Exercise description: All entries that follow are to be printed exactly as written.

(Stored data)
=-=-=-=-=
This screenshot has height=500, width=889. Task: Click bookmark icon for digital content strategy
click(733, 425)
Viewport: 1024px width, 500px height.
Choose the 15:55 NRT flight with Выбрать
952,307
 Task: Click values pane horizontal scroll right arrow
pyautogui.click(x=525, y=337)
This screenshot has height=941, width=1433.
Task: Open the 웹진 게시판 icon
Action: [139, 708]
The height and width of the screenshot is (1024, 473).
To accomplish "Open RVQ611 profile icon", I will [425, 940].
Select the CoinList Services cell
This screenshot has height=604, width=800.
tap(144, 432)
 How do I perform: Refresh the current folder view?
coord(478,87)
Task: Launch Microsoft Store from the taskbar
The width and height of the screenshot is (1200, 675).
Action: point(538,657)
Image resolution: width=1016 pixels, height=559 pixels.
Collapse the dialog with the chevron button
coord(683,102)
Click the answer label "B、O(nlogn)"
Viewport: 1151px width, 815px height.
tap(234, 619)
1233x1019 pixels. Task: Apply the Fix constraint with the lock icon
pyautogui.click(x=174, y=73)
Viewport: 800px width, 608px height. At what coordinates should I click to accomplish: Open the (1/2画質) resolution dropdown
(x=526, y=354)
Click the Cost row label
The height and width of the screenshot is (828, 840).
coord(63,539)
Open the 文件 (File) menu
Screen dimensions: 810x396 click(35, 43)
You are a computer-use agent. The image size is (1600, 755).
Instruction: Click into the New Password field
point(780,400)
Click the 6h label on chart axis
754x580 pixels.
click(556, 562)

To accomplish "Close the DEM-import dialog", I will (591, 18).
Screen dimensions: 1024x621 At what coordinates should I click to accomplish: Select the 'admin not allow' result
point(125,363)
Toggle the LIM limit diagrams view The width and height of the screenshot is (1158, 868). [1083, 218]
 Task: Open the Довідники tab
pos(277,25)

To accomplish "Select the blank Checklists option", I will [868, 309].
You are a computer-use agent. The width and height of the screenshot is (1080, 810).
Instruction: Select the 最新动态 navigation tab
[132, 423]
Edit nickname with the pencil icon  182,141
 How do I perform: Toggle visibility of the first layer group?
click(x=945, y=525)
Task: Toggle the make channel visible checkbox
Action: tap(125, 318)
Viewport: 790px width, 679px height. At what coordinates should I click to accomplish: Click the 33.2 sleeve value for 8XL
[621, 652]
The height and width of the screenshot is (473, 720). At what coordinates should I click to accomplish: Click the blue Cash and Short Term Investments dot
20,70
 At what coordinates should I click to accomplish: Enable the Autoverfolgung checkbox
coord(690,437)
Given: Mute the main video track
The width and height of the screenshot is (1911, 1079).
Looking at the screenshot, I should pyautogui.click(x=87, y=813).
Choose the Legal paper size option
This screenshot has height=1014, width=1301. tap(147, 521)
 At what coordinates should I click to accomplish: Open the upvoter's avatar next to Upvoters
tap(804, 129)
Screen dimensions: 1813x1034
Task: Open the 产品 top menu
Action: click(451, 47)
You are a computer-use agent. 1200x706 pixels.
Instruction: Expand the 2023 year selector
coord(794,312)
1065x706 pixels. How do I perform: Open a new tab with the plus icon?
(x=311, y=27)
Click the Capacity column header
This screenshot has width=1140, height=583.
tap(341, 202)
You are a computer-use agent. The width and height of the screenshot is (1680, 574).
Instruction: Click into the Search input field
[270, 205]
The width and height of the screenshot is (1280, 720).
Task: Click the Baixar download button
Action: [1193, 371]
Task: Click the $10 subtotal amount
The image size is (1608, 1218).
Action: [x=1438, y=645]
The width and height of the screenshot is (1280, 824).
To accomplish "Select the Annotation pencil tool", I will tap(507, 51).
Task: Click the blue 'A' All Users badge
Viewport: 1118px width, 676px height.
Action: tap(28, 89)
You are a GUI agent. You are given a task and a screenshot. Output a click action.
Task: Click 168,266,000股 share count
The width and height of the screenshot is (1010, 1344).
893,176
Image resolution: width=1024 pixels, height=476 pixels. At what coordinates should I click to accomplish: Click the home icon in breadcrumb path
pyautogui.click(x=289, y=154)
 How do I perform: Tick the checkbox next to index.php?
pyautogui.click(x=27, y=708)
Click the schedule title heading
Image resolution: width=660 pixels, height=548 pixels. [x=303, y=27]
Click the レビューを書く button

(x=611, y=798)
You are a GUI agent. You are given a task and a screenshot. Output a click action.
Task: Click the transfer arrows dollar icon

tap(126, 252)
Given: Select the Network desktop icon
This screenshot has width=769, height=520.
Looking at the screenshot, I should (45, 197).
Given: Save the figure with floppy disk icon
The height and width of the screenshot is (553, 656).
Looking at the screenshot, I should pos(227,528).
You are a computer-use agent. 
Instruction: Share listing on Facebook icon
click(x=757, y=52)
=-=-=-=-=
Task response:
This screenshot has height=500, width=889. Task: Click bookmark icon for digital content strategy
click(733, 425)
Viewport: 1024px width, 500px height.
Choose the 15:55 NRT flight with Выбрать
952,307
 Task: Click values pane horizontal scroll right arrow
pyautogui.click(x=525, y=337)
This screenshot has height=941, width=1433.
Task: Open the 웹진 게시판 icon
Action: [139, 708]
The height and width of the screenshot is (1024, 473).
To accomplish "Open RVQ611 profile icon", I will [425, 940].
Select the CoinList Services cell
This screenshot has height=604, width=800.
tap(144, 432)
 How do I perform: Refresh the current folder view?
coord(478,87)
Task: Launch Microsoft Store from the taskbar
The width and height of the screenshot is (1200, 675).
Action: point(538,657)
Image resolution: width=1016 pixels, height=559 pixels.
Collapse the dialog with the chevron button
coord(683,102)
Click the answer label "B、O(nlogn)"
Viewport: 1151px width, 815px height.
tap(234, 619)
1233x1019 pixels. Task: Apply the Fix constraint with the lock icon
pyautogui.click(x=174, y=73)
Viewport: 800px width, 608px height. At what coordinates should I click to accomplish: Open the (1/2画質) resolution dropdown
(x=526, y=354)
Click the Cost row label
The height and width of the screenshot is (828, 840).
coord(63,539)
Open the 文件 (File) menu
Screen dimensions: 810x396 click(35, 43)
You are a computer-use agent. The image size is (1600, 755).
Instruction: Click into the New Password field
point(780,400)
Click the 6h label on chart axis
754x580 pixels.
click(556, 562)

To accomplish "Close the DEM-import dialog", I will (591, 18).
Screen dimensions: 1024x621 At what coordinates should I click to accomplish: Select the 'admin not allow' result
point(125,363)
Toggle the LIM limit diagrams view The width and height of the screenshot is (1158, 868). [1083, 218]
 Task: Open the Довідники tab
pos(277,25)

To accomplish "Select the blank Checklists option", I will [868, 309].
You are a computer-use agent. The width and height of the screenshot is (1080, 810).
Instruction: Select the 最新动态 navigation tab
[132, 423]
Edit nickname with the pencil icon  182,141
 How do I perform: Toggle visibility of the first layer group?
click(x=945, y=525)
Task: Toggle the make channel visible checkbox
Action: tap(125, 318)
Viewport: 790px width, 679px height. At what coordinates should I click to accomplish: Click the 33.2 sleeve value for 8XL
[621, 652]
The height and width of the screenshot is (473, 720). At what coordinates should I click to accomplish: Click the blue Cash and Short Term Investments dot
20,70
 At what coordinates should I click to accomplish: Enable the Autoverfolgung checkbox
coord(690,437)
Given: Mute the main video track
The width and height of the screenshot is (1911, 1079).
Looking at the screenshot, I should pyautogui.click(x=87, y=813).
Choose the Legal paper size option
This screenshot has height=1014, width=1301. tap(147, 521)
 At what coordinates should I click to accomplish: Open the upvoter's avatar next to Upvoters
tap(804, 129)
Screen dimensions: 1813x1034
Task: Open the 产品 top menu
Action: click(451, 47)
You are a computer-use agent. 1200x706 pixels.
Instruction: Expand the 2023 year selector
coord(794,312)
1065x706 pixels. How do I perform: Open a new tab with the plus icon?
(x=311, y=27)
Click the Capacity column header
This screenshot has width=1140, height=583.
tap(341, 202)
You are a computer-use agent. The width and height of the screenshot is (1680, 574).
Instruction: Click into the Search input field
[270, 205]
The width and height of the screenshot is (1280, 720).
Task: Click the Baixar download button
Action: [1193, 371]
Task: Click the $10 subtotal amount
The image size is (1608, 1218).
Action: [x=1438, y=645]
The width and height of the screenshot is (1280, 824).
To accomplish "Select the Annotation pencil tool", I will tap(507, 51).
Task: Click the blue 'A' All Users badge
Viewport: 1118px width, 676px height.
Action: tap(28, 89)
You are a GUI agent. You are given a task and a screenshot. Output a click action.
Task: Click 168,266,000股 share count
The width and height of the screenshot is (1010, 1344).
893,176
Image resolution: width=1024 pixels, height=476 pixels. At what coordinates should I click to accomplish: Click the home icon in breadcrumb path
pyautogui.click(x=289, y=154)
 How do I perform: Tick the checkbox next to index.php?
pyautogui.click(x=27, y=708)
Click the schedule title heading
Image resolution: width=660 pixels, height=548 pixels. [x=303, y=27]
Click the レビューを書く button

(x=611, y=798)
You are a GUI agent. You are given a task and a screenshot. Output a click action.
Task: Click the transfer arrows dollar icon

tap(126, 252)
Given: Select the Network desktop icon
This screenshot has width=769, height=520.
Looking at the screenshot, I should (45, 197).
Given: Save the figure with floppy disk icon
The height and width of the screenshot is (553, 656).
Looking at the screenshot, I should pos(227,528).
You are a computer-use agent. 
Instruction: Share listing on Facebook icon
click(x=757, y=52)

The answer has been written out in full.